=== Begin Enclosure ===

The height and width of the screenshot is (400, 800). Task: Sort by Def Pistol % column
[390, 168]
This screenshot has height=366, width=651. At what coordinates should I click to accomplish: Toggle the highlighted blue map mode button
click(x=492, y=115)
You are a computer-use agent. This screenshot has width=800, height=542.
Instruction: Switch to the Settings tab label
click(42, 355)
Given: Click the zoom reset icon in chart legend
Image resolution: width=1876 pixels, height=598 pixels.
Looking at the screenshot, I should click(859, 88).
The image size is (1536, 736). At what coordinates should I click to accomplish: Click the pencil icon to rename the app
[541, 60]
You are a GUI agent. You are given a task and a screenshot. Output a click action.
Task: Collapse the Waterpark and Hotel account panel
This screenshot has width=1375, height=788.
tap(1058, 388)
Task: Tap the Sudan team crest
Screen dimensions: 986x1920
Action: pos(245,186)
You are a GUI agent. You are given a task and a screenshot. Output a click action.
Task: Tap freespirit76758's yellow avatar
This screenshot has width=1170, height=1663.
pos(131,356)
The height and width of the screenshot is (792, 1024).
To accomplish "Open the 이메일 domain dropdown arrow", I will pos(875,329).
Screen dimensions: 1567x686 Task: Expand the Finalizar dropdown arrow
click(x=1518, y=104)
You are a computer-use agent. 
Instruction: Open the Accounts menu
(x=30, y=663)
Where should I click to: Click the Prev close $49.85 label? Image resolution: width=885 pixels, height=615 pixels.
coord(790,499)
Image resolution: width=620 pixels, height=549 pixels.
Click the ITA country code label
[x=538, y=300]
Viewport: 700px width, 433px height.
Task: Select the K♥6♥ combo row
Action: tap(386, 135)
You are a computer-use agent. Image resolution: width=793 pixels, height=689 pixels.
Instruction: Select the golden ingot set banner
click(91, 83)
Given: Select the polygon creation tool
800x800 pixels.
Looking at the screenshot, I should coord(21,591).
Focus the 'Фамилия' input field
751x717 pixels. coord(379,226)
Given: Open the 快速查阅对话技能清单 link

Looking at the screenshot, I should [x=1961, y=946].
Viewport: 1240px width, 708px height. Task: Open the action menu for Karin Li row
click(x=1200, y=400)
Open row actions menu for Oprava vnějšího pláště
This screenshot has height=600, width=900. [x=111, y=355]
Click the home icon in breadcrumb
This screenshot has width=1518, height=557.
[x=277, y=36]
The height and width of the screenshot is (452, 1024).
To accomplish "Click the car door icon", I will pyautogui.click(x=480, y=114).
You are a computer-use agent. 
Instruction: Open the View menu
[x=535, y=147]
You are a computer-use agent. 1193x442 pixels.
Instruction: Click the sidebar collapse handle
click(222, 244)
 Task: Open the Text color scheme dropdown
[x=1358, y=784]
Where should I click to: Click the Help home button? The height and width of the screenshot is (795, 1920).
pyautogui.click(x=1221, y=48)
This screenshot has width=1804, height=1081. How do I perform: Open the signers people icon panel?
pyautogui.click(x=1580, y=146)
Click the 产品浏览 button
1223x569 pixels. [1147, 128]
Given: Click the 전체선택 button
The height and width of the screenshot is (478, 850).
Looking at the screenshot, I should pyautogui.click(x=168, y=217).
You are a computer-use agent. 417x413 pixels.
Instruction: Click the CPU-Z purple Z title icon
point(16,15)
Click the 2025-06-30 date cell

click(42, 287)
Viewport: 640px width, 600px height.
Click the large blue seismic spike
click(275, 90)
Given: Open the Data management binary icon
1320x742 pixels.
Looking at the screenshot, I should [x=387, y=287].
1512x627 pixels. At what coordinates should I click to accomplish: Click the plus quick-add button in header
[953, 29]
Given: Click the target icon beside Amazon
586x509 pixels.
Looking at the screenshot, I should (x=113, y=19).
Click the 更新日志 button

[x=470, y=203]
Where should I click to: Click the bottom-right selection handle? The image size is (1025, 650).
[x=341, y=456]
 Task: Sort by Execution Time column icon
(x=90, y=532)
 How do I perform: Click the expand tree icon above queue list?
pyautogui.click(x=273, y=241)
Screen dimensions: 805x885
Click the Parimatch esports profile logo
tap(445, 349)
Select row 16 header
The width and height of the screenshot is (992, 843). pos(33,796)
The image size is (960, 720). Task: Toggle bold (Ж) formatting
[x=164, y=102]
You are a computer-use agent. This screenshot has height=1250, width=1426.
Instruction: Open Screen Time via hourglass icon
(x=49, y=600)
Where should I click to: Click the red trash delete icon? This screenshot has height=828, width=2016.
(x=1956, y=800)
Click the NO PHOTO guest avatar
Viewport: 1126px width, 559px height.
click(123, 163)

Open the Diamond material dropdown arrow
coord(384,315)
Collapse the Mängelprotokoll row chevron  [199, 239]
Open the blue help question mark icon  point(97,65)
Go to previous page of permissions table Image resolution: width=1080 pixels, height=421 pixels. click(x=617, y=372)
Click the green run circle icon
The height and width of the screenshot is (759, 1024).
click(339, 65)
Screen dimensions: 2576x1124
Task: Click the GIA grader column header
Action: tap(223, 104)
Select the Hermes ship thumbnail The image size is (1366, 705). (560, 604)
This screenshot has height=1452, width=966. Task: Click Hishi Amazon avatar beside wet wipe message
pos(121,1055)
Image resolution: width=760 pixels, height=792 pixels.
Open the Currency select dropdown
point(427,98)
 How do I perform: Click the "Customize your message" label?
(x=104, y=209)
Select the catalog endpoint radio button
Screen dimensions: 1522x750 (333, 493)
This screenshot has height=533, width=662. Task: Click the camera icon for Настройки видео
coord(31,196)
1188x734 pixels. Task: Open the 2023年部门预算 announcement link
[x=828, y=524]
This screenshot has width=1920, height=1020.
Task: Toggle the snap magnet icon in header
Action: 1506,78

=== End Enclosure ===

BRIEF
A faithful, word-for-word copy of the data is the expected answer.

REPLY
The height and width of the screenshot is (400, 800). Task: Sort by Def Pistol % column
[390, 168]
This screenshot has height=366, width=651. At what coordinates should I click to accomplish: Toggle the highlighted blue map mode button
click(x=492, y=115)
You are a computer-use agent. This screenshot has width=800, height=542.
Instruction: Switch to the Settings tab label
click(42, 355)
Given: Click the zoom reset icon in chart legend
Image resolution: width=1876 pixels, height=598 pixels.
Looking at the screenshot, I should click(859, 88).
The image size is (1536, 736). At what coordinates should I click to accomplish: Click the pencil icon to rename the app
[541, 60]
You are a GUI agent. You are given a task and a screenshot. Output a click action.
Task: Collapse the Waterpark and Hotel account panel
This screenshot has width=1375, height=788.
tap(1058, 388)
Task: Tap the Sudan team crest
Screen dimensions: 986x1920
Action: pos(245,186)
You are a GUI agent. You are given a task and a screenshot. Output a click action.
Task: Tap freespirit76758's yellow avatar
This screenshot has width=1170, height=1663.
pos(131,356)
The height and width of the screenshot is (792, 1024).
To accomplish "Open the 이메일 domain dropdown arrow", I will pos(875,329).
Screen dimensions: 1567x686 Task: Expand the Finalizar dropdown arrow
click(x=1518, y=104)
You are a computer-use agent. 
Instruction: Open the Accounts menu
(x=30, y=663)
Where should I click to: Click the Prev close $49.85 label? Image resolution: width=885 pixels, height=615 pixels.
coord(790,499)
Image resolution: width=620 pixels, height=549 pixels.
Click the ITA country code label
[x=538, y=300]
Viewport: 700px width, 433px height.
Task: Select the K♥6♥ combo row
Action: tap(386, 135)
You are a computer-use agent. Image resolution: width=793 pixels, height=689 pixels.
Instruction: Select the golden ingot set banner
click(91, 83)
Given: Select the polygon creation tool
800x800 pixels.
Looking at the screenshot, I should coord(21,591).
Focus the 'Фамилия' input field
751x717 pixels. coord(379,226)
Given: Open the 快速查阅对话技能清单 link

Looking at the screenshot, I should [x=1961, y=946].
Viewport: 1240px width, 708px height. Task: Open the action menu for Karin Li row
click(x=1200, y=400)
Open row actions menu for Oprava vnějšího pláště
This screenshot has height=600, width=900. [x=111, y=355]
Click the home icon in breadcrumb
This screenshot has width=1518, height=557.
[x=277, y=36]
The height and width of the screenshot is (452, 1024).
To accomplish "Click the car door icon", I will pyautogui.click(x=480, y=114).
You are a computer-use agent. 
Instruction: Open the View menu
[x=535, y=147]
You are a computer-use agent. 1193x442 pixels.
Instruction: Click the sidebar collapse handle
click(222, 244)
 Task: Open the Text color scheme dropdown
[x=1358, y=784]
Where should I click to: Click the Help home button? The height and width of the screenshot is (795, 1920).
pyautogui.click(x=1221, y=48)
This screenshot has width=1804, height=1081. How do I perform: Open the signers people icon panel?
pyautogui.click(x=1580, y=146)
Click the 产品浏览 button
1223x569 pixels. [1147, 128]
Given: Click the 전체선택 button
The height and width of the screenshot is (478, 850).
Looking at the screenshot, I should pyautogui.click(x=168, y=217).
You are a computer-use agent. 417x413 pixels.
Instruction: Click the CPU-Z purple Z title icon
point(16,15)
Click the 2025-06-30 date cell

click(42, 287)
Viewport: 640px width, 600px height.
Click the large blue seismic spike
click(275, 90)
Given: Open the Data management binary icon
1320x742 pixels.
Looking at the screenshot, I should [x=387, y=287].
1512x627 pixels. At what coordinates should I click to accomplish: Click the plus quick-add button in header
[953, 29]
Given: Click the target icon beside Amazon
586x509 pixels.
Looking at the screenshot, I should (x=113, y=19).
Click the 更新日志 button

[x=470, y=203]
Where should I click to: Click the bottom-right selection handle? The image size is (1025, 650).
[x=341, y=456]
 Task: Sort by Execution Time column icon
(x=90, y=532)
 How do I perform: Click the expand tree icon above queue list?
pyautogui.click(x=273, y=241)
Screen dimensions: 805x885
Click the Parimatch esports profile logo
tap(445, 349)
Select row 16 header
The width and height of the screenshot is (992, 843). pos(33,796)
The image size is (960, 720). Task: Toggle bold (Ж) formatting
[x=164, y=102]
You are a computer-use agent. This screenshot has height=1250, width=1426.
Instruction: Open Screen Time via hourglass icon
(x=49, y=600)
Where should I click to: Click the red trash delete icon? This screenshot has height=828, width=2016.
(x=1956, y=800)
Click the NO PHOTO guest avatar
Viewport: 1126px width, 559px height.
click(123, 163)

Open the Diamond material dropdown arrow
coord(384,315)
Collapse the Mängelprotokoll row chevron  [199, 239]
Open the blue help question mark icon  point(97,65)
Go to previous page of permissions table Image resolution: width=1080 pixels, height=421 pixels. click(x=617, y=372)
Click the green run circle icon
The height and width of the screenshot is (759, 1024).
click(339, 65)
Screen dimensions: 2576x1124
Task: Click the GIA grader column header
Action: tap(223, 104)
Select the Hermes ship thumbnail The image size is (1366, 705). (560, 604)
This screenshot has height=1452, width=966. Task: Click Hishi Amazon avatar beside wet wipe message
pos(121,1055)
Image resolution: width=760 pixels, height=792 pixels.
Open the Currency select dropdown
point(427,98)
 How do I perform: Click the "Customize your message" label?
(x=104, y=209)
Select the catalog endpoint radio button
Screen dimensions: 1522x750 (333, 493)
This screenshot has height=533, width=662. Task: Click the camera icon for Настройки видео
coord(31,196)
1188x734 pixels. Task: Open the 2023年部门预算 announcement link
[x=828, y=524]
This screenshot has width=1920, height=1020.
Task: Toggle the snap magnet icon in header
Action: 1506,78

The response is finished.